What you will do: Locate, in the data below, the line that contains "[Soundcloud] (80, 2353)" and the line that contains "Om os (20, 2124)"; reproduce exactly those two lines and every line between them, nothing more.

Given data:

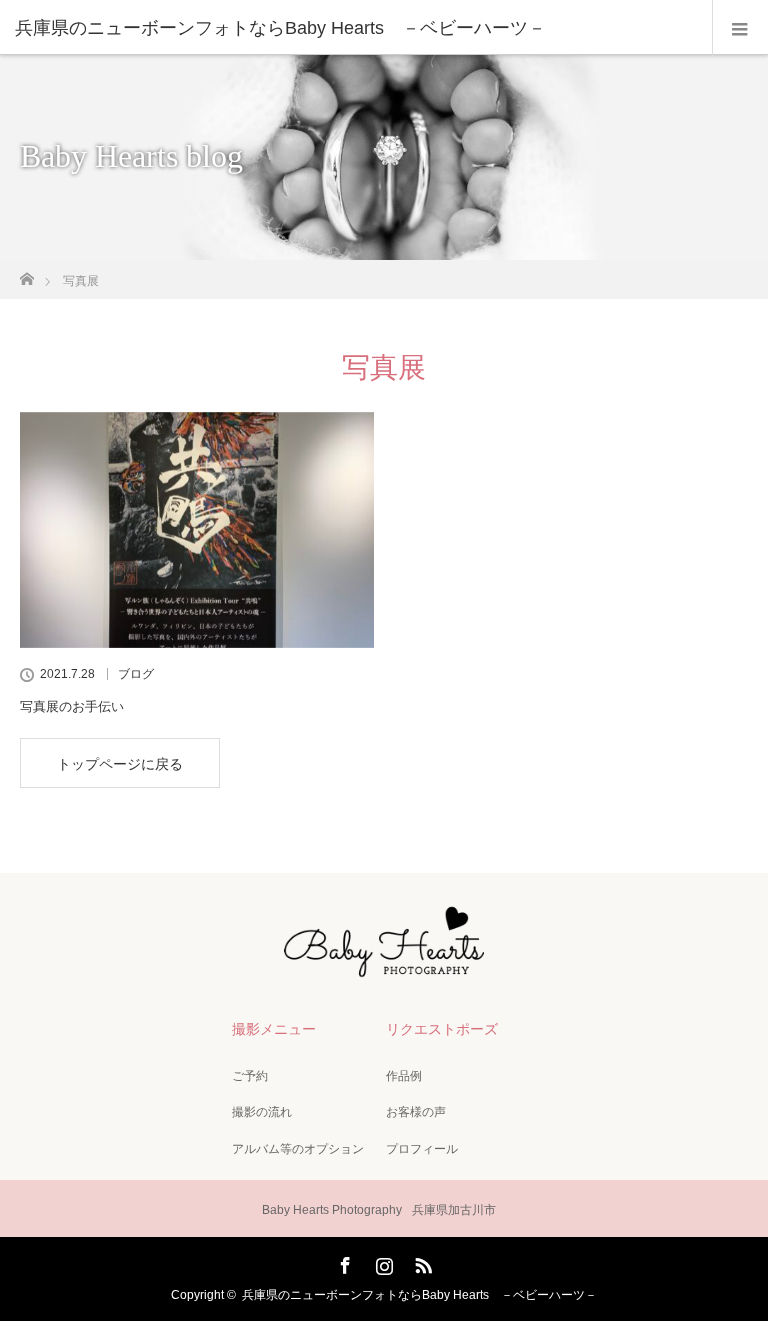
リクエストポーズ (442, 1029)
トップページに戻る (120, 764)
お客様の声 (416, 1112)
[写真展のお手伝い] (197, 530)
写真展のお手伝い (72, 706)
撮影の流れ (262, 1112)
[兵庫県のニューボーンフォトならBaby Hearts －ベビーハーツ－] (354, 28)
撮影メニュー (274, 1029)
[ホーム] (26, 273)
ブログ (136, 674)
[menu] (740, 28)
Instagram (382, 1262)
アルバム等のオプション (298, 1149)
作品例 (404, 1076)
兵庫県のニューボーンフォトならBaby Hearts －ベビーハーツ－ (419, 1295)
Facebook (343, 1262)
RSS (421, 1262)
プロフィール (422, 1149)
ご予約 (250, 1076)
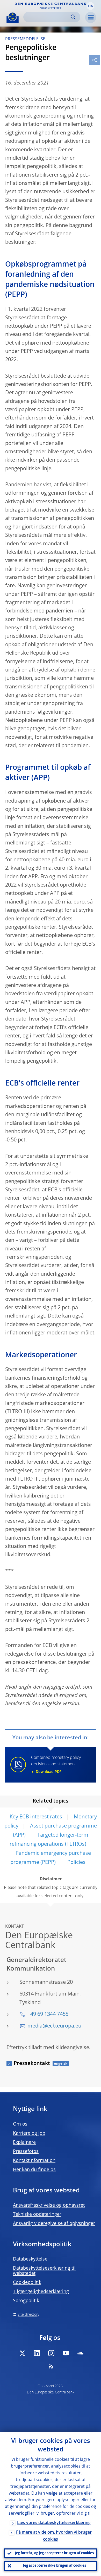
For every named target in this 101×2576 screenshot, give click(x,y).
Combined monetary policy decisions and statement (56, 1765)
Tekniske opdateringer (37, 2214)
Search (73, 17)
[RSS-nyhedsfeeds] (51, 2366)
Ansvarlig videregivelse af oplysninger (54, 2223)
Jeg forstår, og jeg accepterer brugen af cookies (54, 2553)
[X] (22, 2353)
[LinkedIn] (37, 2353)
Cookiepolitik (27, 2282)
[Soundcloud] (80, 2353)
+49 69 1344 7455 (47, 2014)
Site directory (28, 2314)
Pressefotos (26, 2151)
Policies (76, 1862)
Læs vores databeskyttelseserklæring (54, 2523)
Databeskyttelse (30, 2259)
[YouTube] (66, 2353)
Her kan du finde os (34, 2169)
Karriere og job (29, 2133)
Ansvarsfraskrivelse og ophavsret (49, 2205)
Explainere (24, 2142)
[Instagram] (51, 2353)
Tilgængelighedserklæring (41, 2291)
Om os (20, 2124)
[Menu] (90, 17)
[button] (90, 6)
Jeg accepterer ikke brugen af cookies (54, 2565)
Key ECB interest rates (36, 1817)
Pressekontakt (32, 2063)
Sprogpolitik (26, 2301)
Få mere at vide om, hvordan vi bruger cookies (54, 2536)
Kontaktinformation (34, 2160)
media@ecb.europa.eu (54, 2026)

Answer below:
[Soundcloud] (80, 2353)
+49 69 1344 7455 (47, 2014)
Site directory (28, 2314)
Pressefotos (26, 2151)
Policies (76, 1862)
Læs vores databeskyttelseserklæring (54, 2523)
Databeskyttelse (30, 2259)
[YouTube] (66, 2353)
Her kan du finde os (34, 2169)
Karriere og job (29, 2133)
Ansvarsfraskrivelse og ophavsret (49, 2205)
Explainere (24, 2142)
[Instagram] (51, 2353)
Tilgængelighedserklæring (41, 2291)
Om os (20, 2124)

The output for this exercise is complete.